Pixel coordinate grounding data:
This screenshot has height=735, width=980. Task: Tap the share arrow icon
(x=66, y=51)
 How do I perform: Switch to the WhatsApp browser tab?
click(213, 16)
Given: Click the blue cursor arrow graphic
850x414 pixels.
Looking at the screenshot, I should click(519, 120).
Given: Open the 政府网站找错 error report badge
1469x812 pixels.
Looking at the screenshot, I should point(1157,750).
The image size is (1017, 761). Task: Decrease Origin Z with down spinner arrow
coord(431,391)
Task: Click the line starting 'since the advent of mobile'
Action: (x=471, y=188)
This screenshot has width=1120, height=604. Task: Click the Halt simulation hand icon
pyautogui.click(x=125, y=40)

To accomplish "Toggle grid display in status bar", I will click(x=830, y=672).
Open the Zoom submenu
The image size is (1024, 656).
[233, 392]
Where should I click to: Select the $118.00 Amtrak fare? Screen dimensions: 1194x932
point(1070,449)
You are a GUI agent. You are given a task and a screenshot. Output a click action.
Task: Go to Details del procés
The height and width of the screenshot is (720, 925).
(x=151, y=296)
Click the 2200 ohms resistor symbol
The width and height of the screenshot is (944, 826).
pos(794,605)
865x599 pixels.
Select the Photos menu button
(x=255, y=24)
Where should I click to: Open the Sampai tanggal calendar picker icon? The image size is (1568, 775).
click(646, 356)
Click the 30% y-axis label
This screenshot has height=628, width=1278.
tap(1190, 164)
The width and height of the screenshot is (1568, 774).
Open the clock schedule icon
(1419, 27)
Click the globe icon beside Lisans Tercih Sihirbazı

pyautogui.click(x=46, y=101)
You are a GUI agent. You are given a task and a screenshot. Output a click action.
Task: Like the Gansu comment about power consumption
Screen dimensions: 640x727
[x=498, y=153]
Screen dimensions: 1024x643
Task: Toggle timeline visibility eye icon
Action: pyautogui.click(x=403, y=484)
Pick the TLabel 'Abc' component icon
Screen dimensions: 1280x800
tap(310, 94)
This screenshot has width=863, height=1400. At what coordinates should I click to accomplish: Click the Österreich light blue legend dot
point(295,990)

## TRY IT
Please write the data above out again, exactly the same.

## REPLY TO THE EXERCISE
This screenshot has height=735, width=980. Task: Tap the share arrow icon
(x=66, y=51)
 How do I perform: Switch to the WhatsApp browser tab?
click(213, 16)
Given: Click the blue cursor arrow graphic
850x414 pixels.
Looking at the screenshot, I should click(519, 120).
Given: Open the 政府网站找错 error report badge
1469x812 pixels.
Looking at the screenshot, I should point(1157,750).
The image size is (1017, 761). Task: Decrease Origin Z with down spinner arrow
coord(431,391)
Task: Click the line starting 'since the advent of mobile'
Action: (x=471, y=188)
This screenshot has width=1120, height=604. Task: Click the Halt simulation hand icon
pyautogui.click(x=125, y=40)

To accomplish "Toggle grid display in status bar", I will click(x=830, y=672).
Open the Zoom submenu
The image size is (1024, 656).
[233, 392]
Where should I click to: Select the $118.00 Amtrak fare? Screen dimensions: 1194x932
point(1070,449)
You are a GUI agent. You are given a task and a screenshot. Output a click action.
Task: Go to Details del procés
The height and width of the screenshot is (720, 925).
(x=151, y=296)
Click the 2200 ohms resistor symbol
The width and height of the screenshot is (944, 826).
pos(794,605)
865x599 pixels.
Select the Photos menu button
(x=255, y=24)
Where should I click to: Open the Sampai tanggal calendar picker icon? The image size is (1568, 775).
click(646, 356)
Click the 30% y-axis label
This screenshot has height=628, width=1278.
tap(1190, 164)
The width and height of the screenshot is (1568, 774).
Open the clock schedule icon
(1419, 27)
Click the globe icon beside Lisans Tercih Sihirbazı

pyautogui.click(x=46, y=101)
You are a GUI agent. You are given a task and a screenshot. Output a click action.
Task: Like the Gansu comment about power consumption
Screen dimensions: 640x727
[x=498, y=153]
Screen dimensions: 1024x643
Task: Toggle timeline visibility eye icon
Action: pyautogui.click(x=403, y=484)
Pick the TLabel 'Abc' component icon
Screen dimensions: 1280x800
tap(310, 94)
This screenshot has width=863, height=1400. At what coordinates should I click to accomplish: Click the Österreich light blue legend dot
point(295,990)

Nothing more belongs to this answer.